With Premier League legends Steven Gerrard, Frank Lampard, Didier Drogba and Robin van Persie all parting ways with the English topflight, there’s never been a better time for new icons to emerge and big summer moves aplenty at the Etihad, Old Trafford and Anfield mean there are no shortage of fresh faces among the familiar stars.
At Stamford Bridge, Jose Mourinho’s Chelsea – with leading lights in Eden Hazard, Diego Costa and Cesc Fabregas – bid to become the first team since 2009 to defend their Premier League crown. But they face a strong challenge from a reinvigorated Arsenal, perennial contenders Man City and a much-strengthened Man United, who have added over £83million of talent over the summer.
Meanwhile, a Gerrard-less Liverpool have flashed their cash and captured Christian Benteke, Roberto Firmino and Nathaniel Clyne, among others, while Tottenham will be hoping for more of the same from frontman Harry Kane, who emerged as one of English football’s most exciting young strikers following a frenzy of goals last term.
Newly promoted Watford return to the topflight after an eight year exile while Norwich City look promising after their swift return and there’s more than a sense of intrigue about Eddie Howe’s Bournemouth, who were excellent as they romped to the Championship title.

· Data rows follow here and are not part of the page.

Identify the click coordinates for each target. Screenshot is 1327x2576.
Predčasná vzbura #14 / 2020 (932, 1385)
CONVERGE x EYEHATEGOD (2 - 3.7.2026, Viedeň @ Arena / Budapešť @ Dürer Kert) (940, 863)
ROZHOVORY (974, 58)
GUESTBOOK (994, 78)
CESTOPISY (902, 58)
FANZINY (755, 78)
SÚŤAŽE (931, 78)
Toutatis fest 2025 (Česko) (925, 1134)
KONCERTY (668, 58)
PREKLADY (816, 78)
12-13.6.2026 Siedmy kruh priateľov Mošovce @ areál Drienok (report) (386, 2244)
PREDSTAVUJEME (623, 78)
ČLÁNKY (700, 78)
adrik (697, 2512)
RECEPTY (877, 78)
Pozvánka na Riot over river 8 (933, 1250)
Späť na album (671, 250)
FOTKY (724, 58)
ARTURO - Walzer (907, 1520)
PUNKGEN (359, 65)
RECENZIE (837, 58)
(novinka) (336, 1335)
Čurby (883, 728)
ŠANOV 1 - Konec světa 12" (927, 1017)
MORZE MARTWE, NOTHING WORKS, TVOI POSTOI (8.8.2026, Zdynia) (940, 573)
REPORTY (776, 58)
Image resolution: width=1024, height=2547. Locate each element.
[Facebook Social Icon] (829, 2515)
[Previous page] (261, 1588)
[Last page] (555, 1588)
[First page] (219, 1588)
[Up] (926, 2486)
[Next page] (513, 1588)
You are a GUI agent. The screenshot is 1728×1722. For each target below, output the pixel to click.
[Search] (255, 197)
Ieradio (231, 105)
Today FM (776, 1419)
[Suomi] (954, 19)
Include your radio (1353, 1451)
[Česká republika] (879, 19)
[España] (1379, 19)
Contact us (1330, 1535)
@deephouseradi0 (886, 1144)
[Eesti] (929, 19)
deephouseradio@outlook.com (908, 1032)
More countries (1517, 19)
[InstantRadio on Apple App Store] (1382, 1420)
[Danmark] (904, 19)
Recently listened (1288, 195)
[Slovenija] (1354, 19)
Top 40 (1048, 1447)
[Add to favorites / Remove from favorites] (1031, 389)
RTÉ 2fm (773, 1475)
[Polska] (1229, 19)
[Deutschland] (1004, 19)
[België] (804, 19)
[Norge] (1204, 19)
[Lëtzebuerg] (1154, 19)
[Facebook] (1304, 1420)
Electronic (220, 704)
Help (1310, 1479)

On the continent, there’s more glory expected for Barcelona, led by the irresistible and seemingly unstoppable ‘MSN’ trio of Lionel Messi, Luis Suarez and Neymar. As ever, Luis Enrique’s side will need to see off Clasico rivals Real Madrid but with Cristiano Ronaldo, James Rodriguez and Gareth Bale at his disposal, new boss Rafa Benitez must feel confident of a strong challenge.
The German title race, as in France and Italy, is decidedly less open. With the additions of Arturo Vidal and Douglas Costa, Bayern will be incredibly hard to catch, though Kevin de Bruyne’s Wolfsburg and Dortmund – with hipsters’ choice Thomas Tuchel taking over from former hipsters’ choice Jurgen Klopp – will try their level best to keep up.
Paris Saint-Germain look certain to retain their Ligue 1 crown, as Angel Di Maria joins Zlatan Ibrahimovic, Edinson Cavani and David Luiz – a deep run into the latter stages of the Champions League is the aim.
Juventus will start clear favourites in Italy but the Old Lady has lost some of her favourite sons over the summer with Andrea Pirlo, Carlos Tevez and Vidal heading away to varying corners of Planet Football. Rudi Garcia’s Roma have been improving season-on-season and could challenge Juve’s dominance should their squad stay healthy throughout the season.
Beside the Premier League, we should look then to the Champions League for competitiveness, where any number of around five or six teams could feasibly triumph. Though MSN make Barcelona the hot favourites, a lack of domestic challenge could help the likes of Bayern, Juventus and PSG, who’ll each be looking to improve on the continent. Whoever wins, we’re doubtless in for a treat as the best in the world vie for the ultimate prize.